TASK BRIEF — Copy each line below that has "will".

DATA EXCERPTS —
+ + + +

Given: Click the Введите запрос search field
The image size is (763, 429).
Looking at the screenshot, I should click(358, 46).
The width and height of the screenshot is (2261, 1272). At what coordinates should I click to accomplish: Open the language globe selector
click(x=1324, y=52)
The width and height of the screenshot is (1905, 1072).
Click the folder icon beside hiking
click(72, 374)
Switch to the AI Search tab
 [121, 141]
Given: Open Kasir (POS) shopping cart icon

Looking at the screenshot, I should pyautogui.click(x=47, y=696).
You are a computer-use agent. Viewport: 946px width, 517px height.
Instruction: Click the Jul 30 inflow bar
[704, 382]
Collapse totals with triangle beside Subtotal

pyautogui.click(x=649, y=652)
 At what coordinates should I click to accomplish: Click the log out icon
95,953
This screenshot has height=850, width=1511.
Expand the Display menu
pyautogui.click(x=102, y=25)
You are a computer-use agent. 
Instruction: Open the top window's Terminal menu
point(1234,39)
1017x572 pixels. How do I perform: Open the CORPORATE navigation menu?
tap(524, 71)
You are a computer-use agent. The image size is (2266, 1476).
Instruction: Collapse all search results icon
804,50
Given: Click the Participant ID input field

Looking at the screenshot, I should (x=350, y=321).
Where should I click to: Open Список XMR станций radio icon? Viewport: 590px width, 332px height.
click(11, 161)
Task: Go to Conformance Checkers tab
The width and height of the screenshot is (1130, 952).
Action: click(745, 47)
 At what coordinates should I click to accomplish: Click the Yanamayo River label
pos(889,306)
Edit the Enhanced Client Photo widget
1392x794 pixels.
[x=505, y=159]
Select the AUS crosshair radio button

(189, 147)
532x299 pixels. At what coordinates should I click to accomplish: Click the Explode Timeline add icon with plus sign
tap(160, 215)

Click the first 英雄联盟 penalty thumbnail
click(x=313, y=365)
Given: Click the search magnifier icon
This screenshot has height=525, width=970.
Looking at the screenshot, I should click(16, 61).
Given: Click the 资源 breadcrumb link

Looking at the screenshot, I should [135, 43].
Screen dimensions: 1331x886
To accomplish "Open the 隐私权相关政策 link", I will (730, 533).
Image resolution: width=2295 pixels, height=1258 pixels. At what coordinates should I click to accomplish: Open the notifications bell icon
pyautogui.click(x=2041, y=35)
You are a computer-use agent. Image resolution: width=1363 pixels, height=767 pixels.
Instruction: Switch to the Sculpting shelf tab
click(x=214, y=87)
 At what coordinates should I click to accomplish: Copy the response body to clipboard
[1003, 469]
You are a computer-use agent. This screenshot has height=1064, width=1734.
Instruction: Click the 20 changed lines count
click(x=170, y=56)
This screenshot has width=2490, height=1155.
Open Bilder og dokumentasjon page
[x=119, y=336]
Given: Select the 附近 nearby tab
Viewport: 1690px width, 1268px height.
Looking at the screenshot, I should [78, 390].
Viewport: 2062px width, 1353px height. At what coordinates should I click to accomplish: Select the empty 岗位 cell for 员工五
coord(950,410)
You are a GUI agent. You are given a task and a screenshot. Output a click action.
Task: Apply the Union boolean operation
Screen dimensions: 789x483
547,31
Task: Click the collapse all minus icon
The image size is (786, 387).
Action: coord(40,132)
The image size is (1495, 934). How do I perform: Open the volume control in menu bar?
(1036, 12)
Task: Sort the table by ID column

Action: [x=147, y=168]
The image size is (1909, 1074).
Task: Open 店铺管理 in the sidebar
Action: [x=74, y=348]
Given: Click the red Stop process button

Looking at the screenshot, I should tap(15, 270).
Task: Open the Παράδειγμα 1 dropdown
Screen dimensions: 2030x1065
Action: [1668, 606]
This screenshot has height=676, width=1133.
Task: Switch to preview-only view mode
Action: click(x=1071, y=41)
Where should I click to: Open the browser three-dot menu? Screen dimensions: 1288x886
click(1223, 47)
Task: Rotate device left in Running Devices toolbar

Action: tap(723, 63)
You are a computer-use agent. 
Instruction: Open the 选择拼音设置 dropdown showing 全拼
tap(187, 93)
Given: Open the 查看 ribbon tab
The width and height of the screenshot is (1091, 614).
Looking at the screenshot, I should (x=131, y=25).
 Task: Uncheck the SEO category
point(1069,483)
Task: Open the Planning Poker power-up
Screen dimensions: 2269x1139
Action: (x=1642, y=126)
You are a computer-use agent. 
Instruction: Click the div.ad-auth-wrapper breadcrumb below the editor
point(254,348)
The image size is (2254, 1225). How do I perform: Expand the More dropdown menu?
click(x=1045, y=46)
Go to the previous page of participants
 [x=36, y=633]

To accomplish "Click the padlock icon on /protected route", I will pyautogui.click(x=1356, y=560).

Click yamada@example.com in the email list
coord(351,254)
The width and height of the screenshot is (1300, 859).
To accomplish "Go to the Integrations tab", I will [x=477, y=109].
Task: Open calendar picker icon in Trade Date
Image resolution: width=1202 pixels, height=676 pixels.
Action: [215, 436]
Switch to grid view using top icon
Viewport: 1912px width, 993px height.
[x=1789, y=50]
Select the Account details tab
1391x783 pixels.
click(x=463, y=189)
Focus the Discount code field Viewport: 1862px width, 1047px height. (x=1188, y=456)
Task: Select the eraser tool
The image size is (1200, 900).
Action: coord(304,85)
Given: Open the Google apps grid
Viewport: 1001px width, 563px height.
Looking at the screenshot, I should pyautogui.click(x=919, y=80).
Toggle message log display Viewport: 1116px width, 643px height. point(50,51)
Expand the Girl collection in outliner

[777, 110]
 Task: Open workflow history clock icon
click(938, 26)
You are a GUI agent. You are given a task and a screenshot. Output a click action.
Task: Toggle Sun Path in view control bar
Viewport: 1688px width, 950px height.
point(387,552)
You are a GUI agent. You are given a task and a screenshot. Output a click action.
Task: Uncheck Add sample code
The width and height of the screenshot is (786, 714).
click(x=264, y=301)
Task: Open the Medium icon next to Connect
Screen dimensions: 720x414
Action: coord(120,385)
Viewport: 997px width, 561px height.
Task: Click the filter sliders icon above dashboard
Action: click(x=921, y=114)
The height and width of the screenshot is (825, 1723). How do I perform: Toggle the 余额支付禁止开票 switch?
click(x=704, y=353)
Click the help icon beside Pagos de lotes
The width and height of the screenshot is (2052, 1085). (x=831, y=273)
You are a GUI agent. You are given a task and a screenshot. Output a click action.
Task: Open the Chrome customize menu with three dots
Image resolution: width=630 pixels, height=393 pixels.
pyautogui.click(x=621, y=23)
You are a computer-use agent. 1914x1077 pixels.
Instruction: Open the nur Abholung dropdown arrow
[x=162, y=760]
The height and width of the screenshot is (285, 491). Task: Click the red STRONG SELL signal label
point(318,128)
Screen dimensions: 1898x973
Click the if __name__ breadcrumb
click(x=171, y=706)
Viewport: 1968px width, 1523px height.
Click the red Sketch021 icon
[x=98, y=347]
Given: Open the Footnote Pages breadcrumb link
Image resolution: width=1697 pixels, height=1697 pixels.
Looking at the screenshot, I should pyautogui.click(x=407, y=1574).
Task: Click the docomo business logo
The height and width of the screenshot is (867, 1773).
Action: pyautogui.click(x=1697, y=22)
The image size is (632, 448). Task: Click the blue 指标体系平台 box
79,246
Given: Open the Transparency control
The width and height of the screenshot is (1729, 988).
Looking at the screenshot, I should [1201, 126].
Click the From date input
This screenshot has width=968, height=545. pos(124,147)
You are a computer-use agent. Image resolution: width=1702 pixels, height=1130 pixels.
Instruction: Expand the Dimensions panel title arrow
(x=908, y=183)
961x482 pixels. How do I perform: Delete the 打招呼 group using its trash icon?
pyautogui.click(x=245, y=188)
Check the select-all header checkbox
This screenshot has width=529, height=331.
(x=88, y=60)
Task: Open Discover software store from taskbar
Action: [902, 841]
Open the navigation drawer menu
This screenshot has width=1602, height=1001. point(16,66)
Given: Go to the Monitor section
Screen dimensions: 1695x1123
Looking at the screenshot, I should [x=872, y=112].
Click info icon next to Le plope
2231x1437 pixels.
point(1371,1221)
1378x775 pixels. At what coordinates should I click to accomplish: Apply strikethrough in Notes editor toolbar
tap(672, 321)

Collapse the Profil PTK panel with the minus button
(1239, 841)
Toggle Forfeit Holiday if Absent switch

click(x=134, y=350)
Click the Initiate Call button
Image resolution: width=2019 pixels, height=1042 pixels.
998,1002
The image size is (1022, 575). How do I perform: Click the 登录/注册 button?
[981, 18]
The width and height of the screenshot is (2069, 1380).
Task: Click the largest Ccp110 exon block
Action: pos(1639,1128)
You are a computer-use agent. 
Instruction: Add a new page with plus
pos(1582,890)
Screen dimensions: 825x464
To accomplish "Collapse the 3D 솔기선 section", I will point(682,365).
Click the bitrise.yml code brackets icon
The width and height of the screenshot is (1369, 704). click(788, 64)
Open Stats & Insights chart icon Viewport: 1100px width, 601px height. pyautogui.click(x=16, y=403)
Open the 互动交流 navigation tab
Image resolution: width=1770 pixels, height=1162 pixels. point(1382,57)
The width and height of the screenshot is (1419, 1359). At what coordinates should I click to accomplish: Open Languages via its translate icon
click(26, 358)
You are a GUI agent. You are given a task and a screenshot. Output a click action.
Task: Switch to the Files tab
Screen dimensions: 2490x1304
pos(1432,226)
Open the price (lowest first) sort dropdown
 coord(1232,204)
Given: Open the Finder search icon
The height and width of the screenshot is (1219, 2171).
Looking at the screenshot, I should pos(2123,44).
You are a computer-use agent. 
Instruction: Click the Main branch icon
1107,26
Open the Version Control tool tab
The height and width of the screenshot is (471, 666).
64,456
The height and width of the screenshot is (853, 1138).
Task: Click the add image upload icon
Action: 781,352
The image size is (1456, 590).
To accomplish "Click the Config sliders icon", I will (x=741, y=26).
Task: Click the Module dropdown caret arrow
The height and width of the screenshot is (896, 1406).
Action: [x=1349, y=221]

+ + + +

SOLUTION TO THE PROBLEM —
To accomplish "Open the 隐私权相关政策 link", I will (730, 533).
To accomplish "Click the padlock icon on /protected route", I will pyautogui.click(x=1356, y=560).
To accomplish "Go to the Integrations tab", I will [x=477, y=109].
To accomplish "Collapse the 3D 솔기선 section", I will point(682,365).
To accomplish "Click the Config sliders icon", I will (x=741, y=26).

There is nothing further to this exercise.